With that in mind, frankly, I think it's a joke that Eldar have Titans. I'm gad the Tau fielded a design that was informed by their native sensibilities.

Titans were, first and foremost, a Martian innovation that was informed by their worship of all things mechanical and by their technological capabilities and limitations. The Martians' religious convictions translate to "bigger is better" and the best way to field a weapon in their eyes is an anthropomorphic design.

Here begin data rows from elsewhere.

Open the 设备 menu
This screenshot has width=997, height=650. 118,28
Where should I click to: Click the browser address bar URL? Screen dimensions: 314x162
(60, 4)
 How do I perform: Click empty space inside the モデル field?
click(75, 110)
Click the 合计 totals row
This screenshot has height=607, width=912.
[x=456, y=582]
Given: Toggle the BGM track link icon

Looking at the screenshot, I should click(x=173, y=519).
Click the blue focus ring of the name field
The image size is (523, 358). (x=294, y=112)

Titans are the logical extreme of the Martian military doctrine: logic takes second place to the celebration of mechanical power coupled with human genius and supremacism.

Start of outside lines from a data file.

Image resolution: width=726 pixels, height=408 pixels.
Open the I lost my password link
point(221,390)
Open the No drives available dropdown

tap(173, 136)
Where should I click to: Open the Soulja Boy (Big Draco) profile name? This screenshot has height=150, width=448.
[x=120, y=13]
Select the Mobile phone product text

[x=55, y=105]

I encourage anyone to come up with a convincing argument as to how the Eldar mindset and ethos translate to "Giant War Machine".


----------



## godking (Oct 13, 2013)

The Tau already have an answer for Titans they don't need to build Titans.

The time and resources to build Titans and training a crew for Titans while going up against enemies with centuries of experience in Titan warface can be better spent researching and adapting the Tech they already have.


----------



## Phoebus (Apr 17, 2010)

Exactly. I agree with you - that's the gist of my post's first paragraph.


----------



## darkreever (Apr 3, 2008)

locustgate said:


> It's not against the rules.





The Rules said:


> *Only default text colour is allowed.* The majority of every post text colour should be default. Using colour to highlight important points or titles isn't a problem. Anyone that continues to post in non default text will have their post colour altered to bright pink. This applies to fonts, default font should be used for the vast majority of your posts. Posting in Red Text in whole or in part is expressly forbidden. Red is reserved for official moderator statements.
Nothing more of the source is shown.